Before returning to political writing today (and thanks so much to Ryan Cooper for filling in with very little notice), I do feel the need to tell you a bit about my father, also named Ed Kilgore, who as most of you know passed away on Monday.
He never knew his own father, who died when he was an infant. He and his brother were raised by their mother, a “lunchroom lady” with an iron will and a talent for spoiling children (from which I later benefited), in the village of Villa Rica, Georgia, where “town boys” like the Kilgores were distinguished from “country boys” because they wore denim jeans rather than gallused overalls. But they attended the same segregated schools and went to the same (mostly Southern Baptist) churches.
Like many southerners of her era, my paternal grandmother worshiped doctors, but didn’t think her sons could aspire to such a lofty position in a single generational leap, so she hoped one of them would ascend near to those heights by becoming a pharmacist. This led my father to learn to type at a relatively early age, which in turn may have saved his life when he was pulled from a Korea-bound Army unit to serve as company typist.
He married my mother, a “country girl,” when he was at the ripe old age of 22 (she was 17), and became a father less than a year later when I arrived. In due course he entered the service of the Goodyear Tire & Rubber Company (as I enjoyed telling Lilly Ledbetter when I met that fine lady at the 2008 Democratic Convention) and my family began an itinerant existence as he was transferred from textile town to textile town to work in and then manage retail stores. For me, it was a lot like being an Army Brat, except you never really went anywhere.
My upbringing roughly coincided with the rise of the Civil Rights movement, and as I have noted before here, I was immensely lucky to have two parents who, for no apparent reason other than innate decency, were hostile to bigotry. It may have been a mere coincidence, or a result of eventually moving to the Atlanta area, that my family drifted away from its intensely Southern Baptist roots (two of my four great-grandfathers, one on each side, were Primitive Baptist ministers) as that communion intensified its defense of Jim Crow, but it didn’t seem coincidental to me at the time.

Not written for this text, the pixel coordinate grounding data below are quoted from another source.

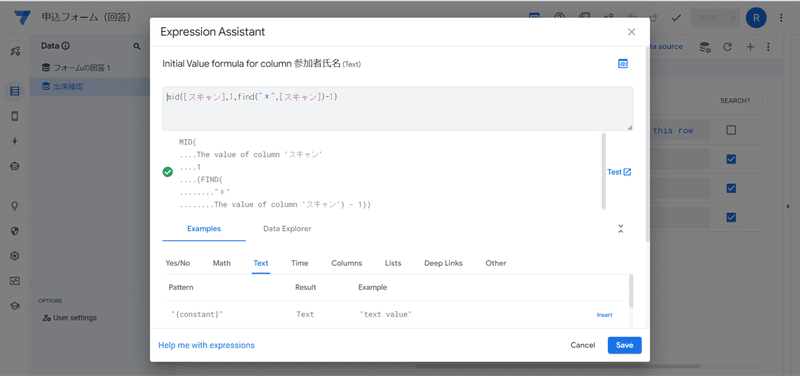Open the Help me with expressions link
Viewport: 800px width, 376px height.
point(206,345)
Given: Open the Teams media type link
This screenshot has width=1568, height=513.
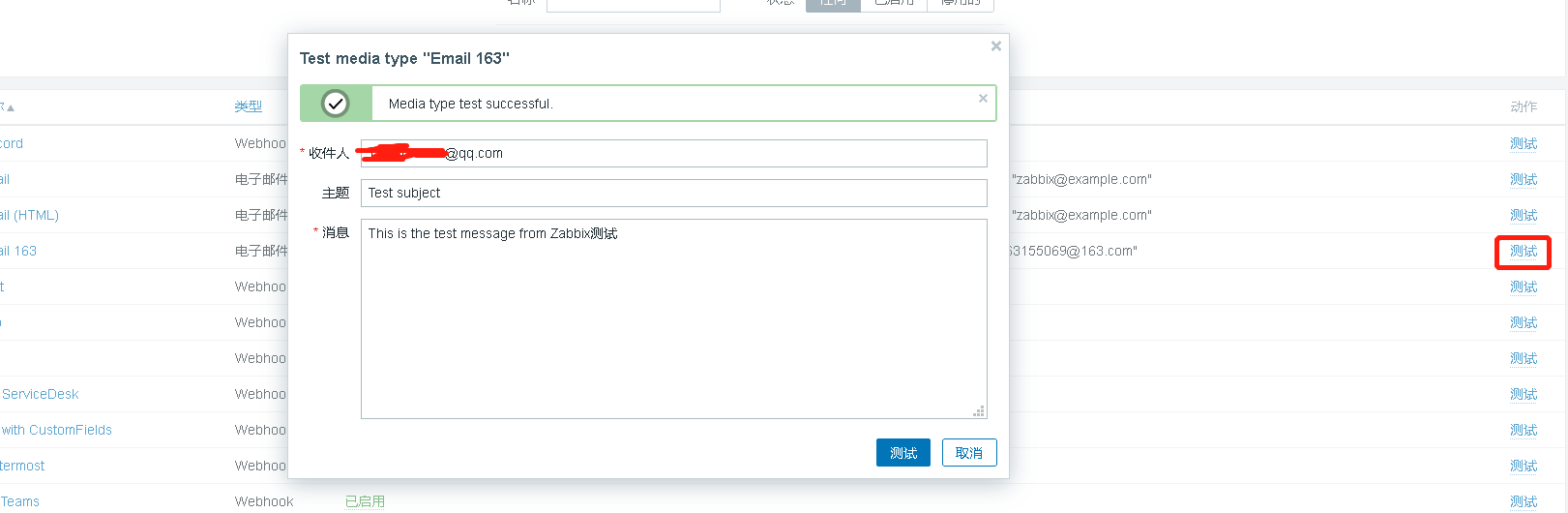Looking at the screenshot, I should pyautogui.click(x=20, y=501).
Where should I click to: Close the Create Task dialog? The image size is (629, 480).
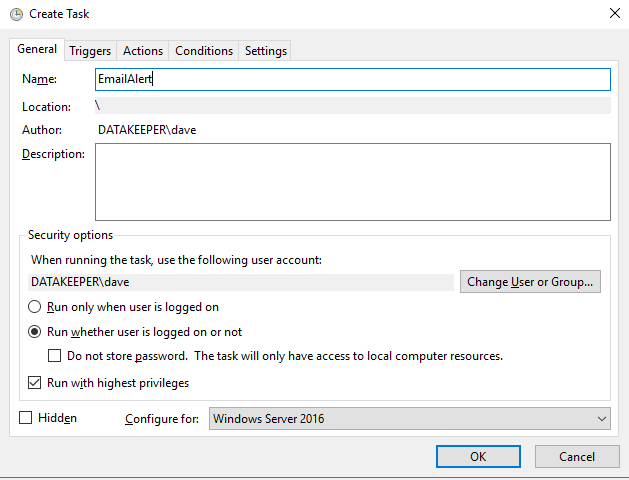tap(612, 13)
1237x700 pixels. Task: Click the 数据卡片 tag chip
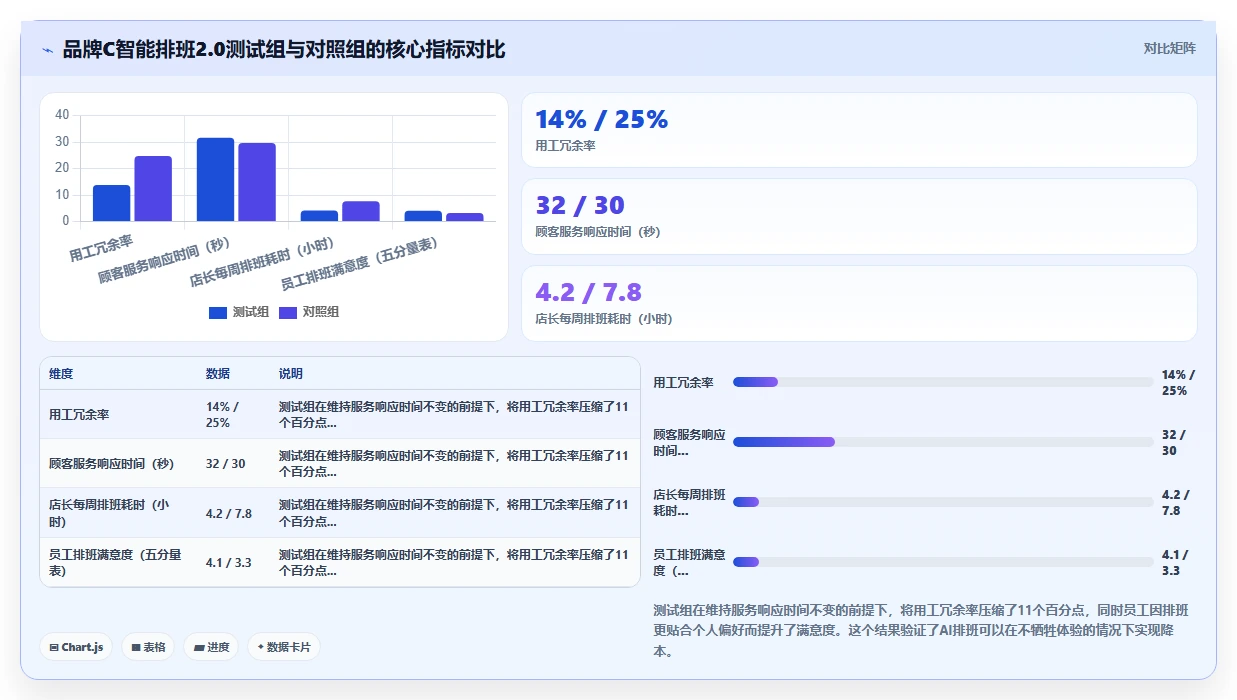(x=284, y=647)
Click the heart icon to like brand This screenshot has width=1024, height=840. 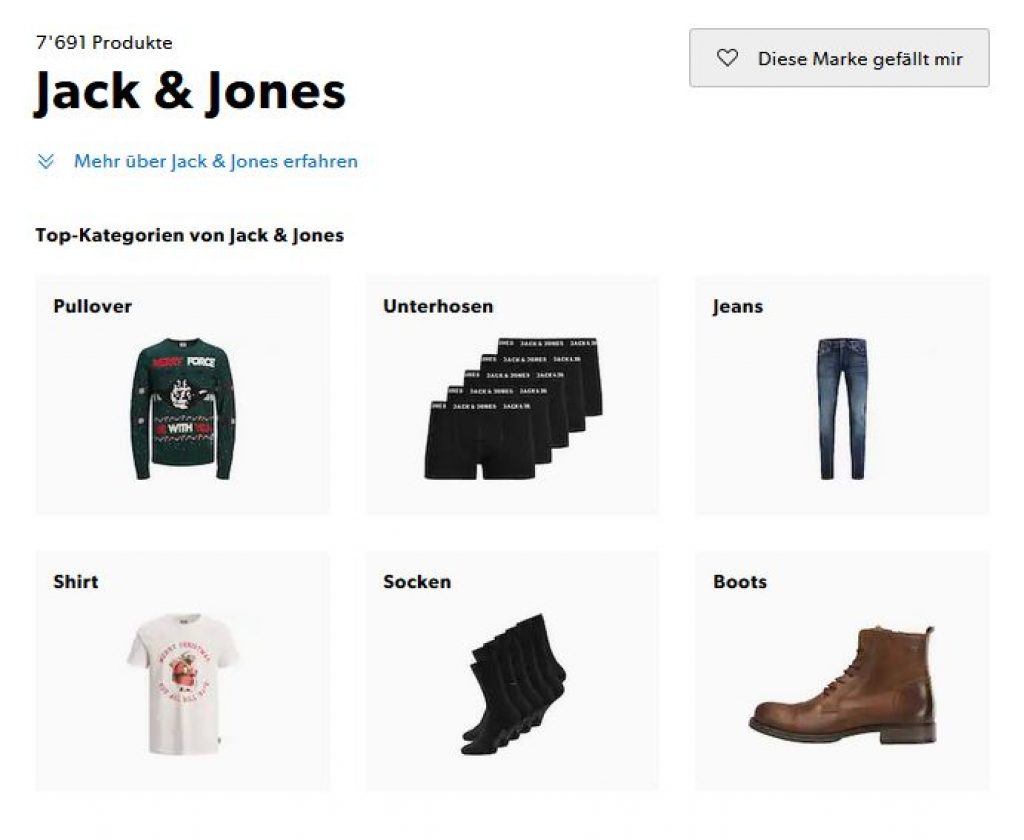coord(728,59)
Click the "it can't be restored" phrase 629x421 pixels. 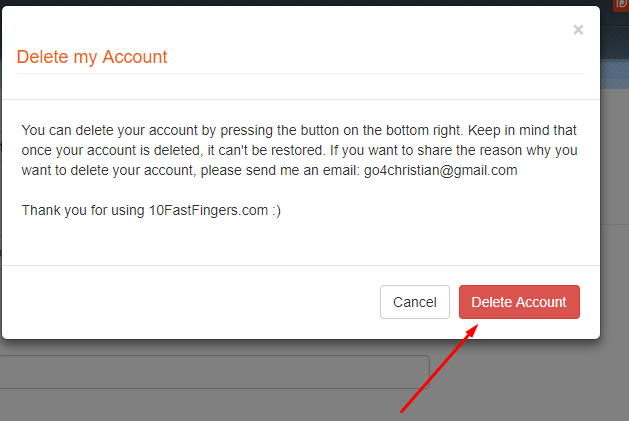pos(266,151)
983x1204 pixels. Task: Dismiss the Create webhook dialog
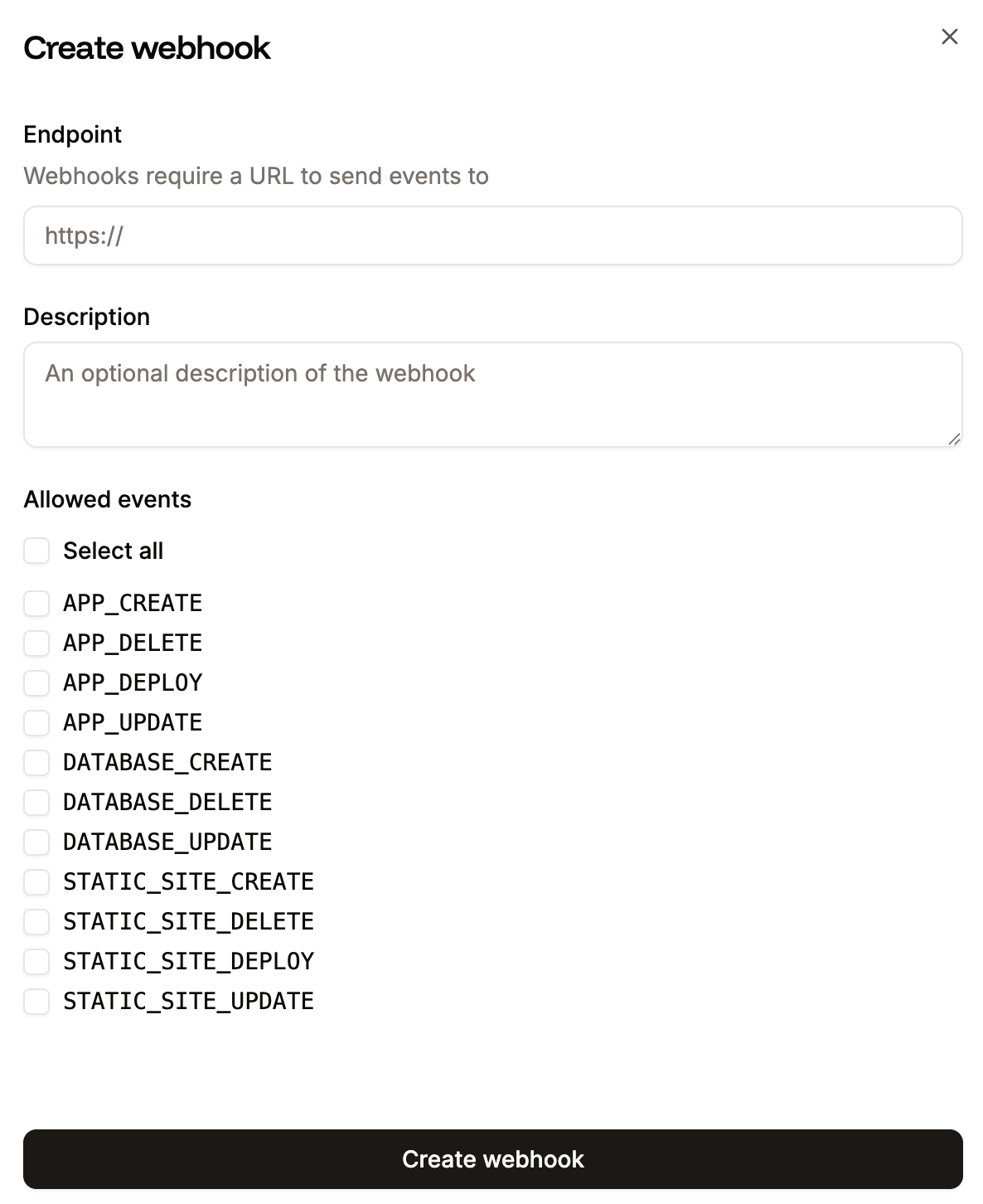949,36
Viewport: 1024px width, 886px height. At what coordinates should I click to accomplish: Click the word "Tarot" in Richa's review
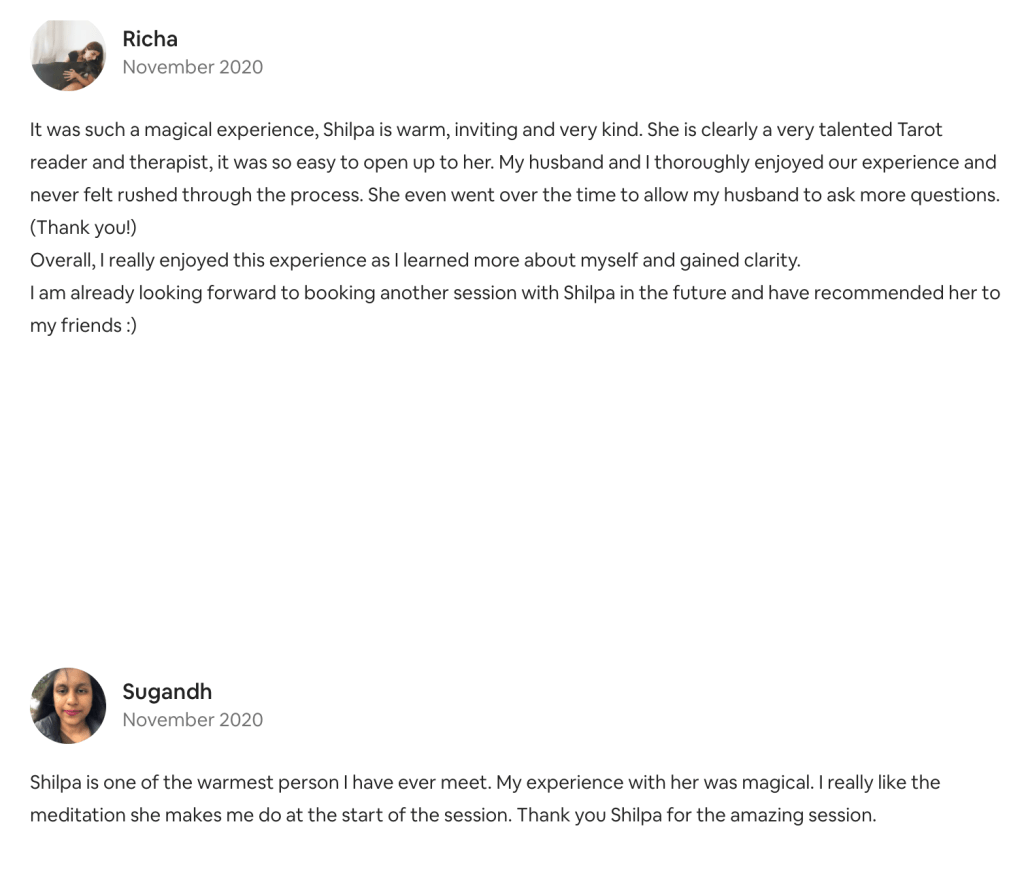click(x=920, y=130)
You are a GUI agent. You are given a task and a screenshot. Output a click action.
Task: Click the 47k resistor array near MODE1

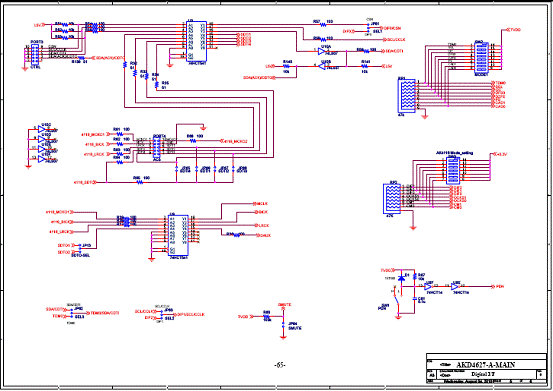click(407, 96)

My father finally escaped from the grasp of Goodyear and began a long career with Ryder Truck Rental while I was in high school and then college. It was around then that I began to relate to him as a fellow-adult, and at an age when most Americans are in full rebellion against their parents, I went in the other direction, becoming closer to them even as I was in full Hippie flower as a young pseudo-intellectual and what passed for an activist where I lived. We used to have wonderful Sunday mornings where we’d cook and eat a large breakfast, read the newspaper together, and then talk/argue about politics for hours.
Not too long after that, my father, always a connoisseur of humor, became Richard Pryor for about two years. I was more or less responsible, having bought him his first Pryor recordings, but he quickly memorized the entire repertoire, and I grew accustomed to being greeted in an unconventional and off-color manner on a regular basis.
When I moved away to begin my own independent life and then eventually went up the yellow brick road to Washington, my father was always a quiet and encouraging presence in the background, though never letting me know too overtly he was proud of my small accomplishments, since that would be bad for my character. At the 1988 Democratic Convention (my first), a bored New York Times photographer took a staged photo of me and other members of the convention speechwriters team, and my father, then in Miami on a work assignment, went out and bought up every copy of the Times he could find.
But when my father was at his absolute best was when I, or anyone else, really, was in a crisis. He was one of those people who could blow up briefly like a summer shower at small indignities, but was an absolute rock when big bad things were happening. One of my most indelible memories of him was during the Cuban Missile Crisis of 1962, when I was just old enough to be truly aware and absolutely terrified by the prospect of a nuclear war that would hit Atlanta (where we happened to be at the height of the crisis) very early. When I expressed my fear to him, he said, “It’ll blow over,” and I was instantly reassured, not so much by the words as by his manner. I still have Cuban Missile Crisis nightmares, believe it or not, and to this day when I awaken in the middle of the night shaking with fear, I hear my father’s voice and calm down.
Perhaps the worst thing for all of us during the extended crisis of his hospitalization and death over the last two weeks is that Ed Kilgore–or as I generally addressed him, “Boss” or “Chief”– wasn’t available to calm us down, to offer us perspective, to remind us what we professed to believe about life everlasting, to make us laugh, to make us keep on keeping on. I know I’m going to miss him a lot more later even than I do now, but undertaking my own big challenges–including death itself–without him will be a test of everything he taught me. May he rest in the peace he most certainly earned.